Either the alignment shouldn't be set to 8, or the alignment should be checked for the field.

aardappel commented 3 years ago

Yes, I don't think the verifier currently checks alignment at all.

FlatBuffers has alignment because it was originally assumed that some CPUs would access aligned data faster or even would need it to not trap. That is not necessarily true anymore in many cases. Still, FlatBuffers is specified as having a certain alignment, so we should continue to output it as such.

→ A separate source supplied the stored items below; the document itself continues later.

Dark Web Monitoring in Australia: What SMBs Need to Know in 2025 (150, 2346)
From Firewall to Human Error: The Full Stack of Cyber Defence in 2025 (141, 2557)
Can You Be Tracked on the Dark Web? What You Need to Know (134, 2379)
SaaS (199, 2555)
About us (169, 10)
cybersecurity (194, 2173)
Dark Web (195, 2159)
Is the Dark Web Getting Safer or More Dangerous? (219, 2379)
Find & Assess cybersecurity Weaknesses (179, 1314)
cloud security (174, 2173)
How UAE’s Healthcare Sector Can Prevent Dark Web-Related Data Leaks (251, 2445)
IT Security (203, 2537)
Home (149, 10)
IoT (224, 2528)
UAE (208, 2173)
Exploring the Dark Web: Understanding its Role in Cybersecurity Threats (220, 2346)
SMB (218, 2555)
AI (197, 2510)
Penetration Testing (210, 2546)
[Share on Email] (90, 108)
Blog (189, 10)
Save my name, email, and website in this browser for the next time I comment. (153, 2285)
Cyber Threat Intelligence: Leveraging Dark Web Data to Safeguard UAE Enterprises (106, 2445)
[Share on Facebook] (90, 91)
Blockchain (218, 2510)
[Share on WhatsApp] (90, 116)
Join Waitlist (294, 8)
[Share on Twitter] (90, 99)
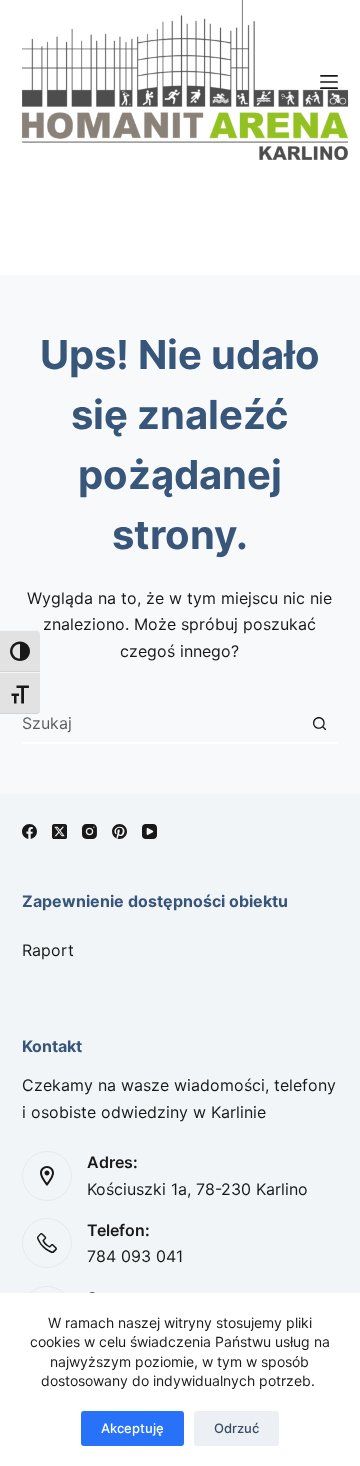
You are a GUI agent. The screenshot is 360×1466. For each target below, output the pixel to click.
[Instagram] (89, 831)
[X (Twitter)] (59, 831)
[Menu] (329, 82)
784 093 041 (135, 1256)
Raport (48, 950)
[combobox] (161, 723)
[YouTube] (149, 831)
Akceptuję (132, 1428)
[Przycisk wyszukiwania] (319, 723)
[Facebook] (29, 831)
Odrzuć (236, 1428)
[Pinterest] (119, 831)
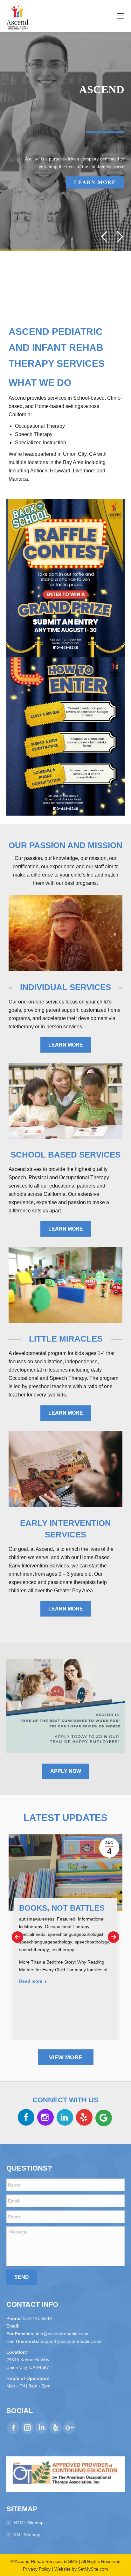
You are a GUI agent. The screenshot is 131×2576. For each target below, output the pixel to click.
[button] (17, 1937)
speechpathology (92, 1941)
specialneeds (32, 1934)
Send (21, 2277)
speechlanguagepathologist (75, 1934)
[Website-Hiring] (65, 1706)
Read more (30, 1981)
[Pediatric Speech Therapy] (65, 933)
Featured (66, 1918)
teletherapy (63, 1949)
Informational (91, 1918)
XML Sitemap (27, 2534)
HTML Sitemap (29, 2522)
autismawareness (36, 1918)
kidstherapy (30, 1926)
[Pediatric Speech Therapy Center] (65, 1285)
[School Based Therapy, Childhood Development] (65, 1101)
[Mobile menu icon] (121, 16)
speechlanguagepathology (45, 1941)
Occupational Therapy (67, 1926)
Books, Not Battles (62, 1908)
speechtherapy (34, 1949)
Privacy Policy (37, 2569)
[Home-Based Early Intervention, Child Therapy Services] (65, 1469)
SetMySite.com (93, 2569)
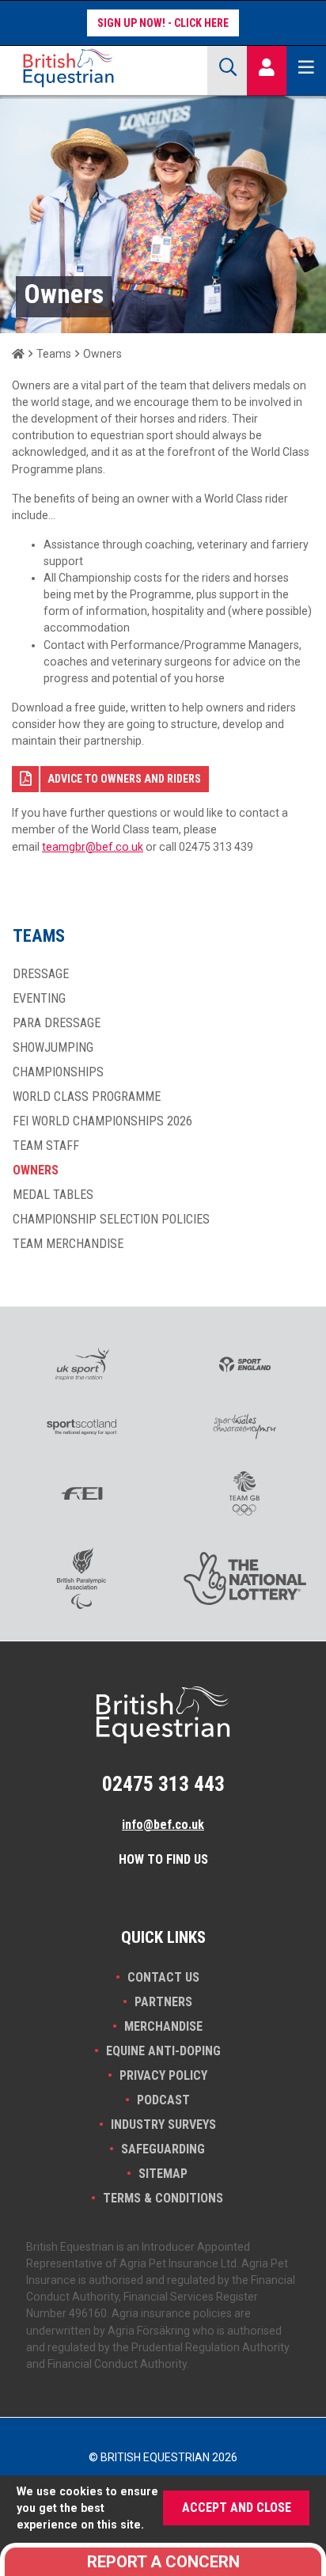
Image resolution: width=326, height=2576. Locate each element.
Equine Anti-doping (163, 2050)
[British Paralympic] (81, 1578)
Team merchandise (68, 1244)
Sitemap (163, 2173)
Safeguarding (163, 2149)
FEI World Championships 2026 (102, 1121)
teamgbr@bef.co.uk (92, 846)
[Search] (227, 68)
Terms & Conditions (163, 2198)
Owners (36, 1170)
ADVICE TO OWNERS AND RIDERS (124, 778)
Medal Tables (53, 1195)
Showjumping (53, 1047)
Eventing (39, 998)
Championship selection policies (111, 1219)
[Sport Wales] (244, 1426)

Remains the question wether we should add alignment checks to the verifier. An accidentally unaligned buffer is fine on x86, but can cause trouble on ARM when accessed thru a typed pointer that is assumed to be aligned, and could trap. Since the verifier's purpose is to allow "safe access", we should check for this, at least on ARM.

The alternative that could be considered, is to ensure EndianScalar is implemented in terms of memcpy, and that it doesn't regress performance on any compiler/CPU combinations. memcpy would ensure "any alignment" is allowed, and thus would make a misaligned FlatBuffer not cause access problems. From my testing, Visual Studio Debug mode was the only compiler that would emit an actual memcpy call, which is expensive, all other compilers/modes would use a scalar load (and an alignment-safe one on ARM).

Once you have that, while a misaligned buffer is still not desirable, the verifier would not need to care.

It's interesting to fantasize what it would mean to allow fully unaligned (tightly packed) FlatBuffers. They would be backwards but not forwards compatible.

@vglavnyy @mikkelfj who may have opinions.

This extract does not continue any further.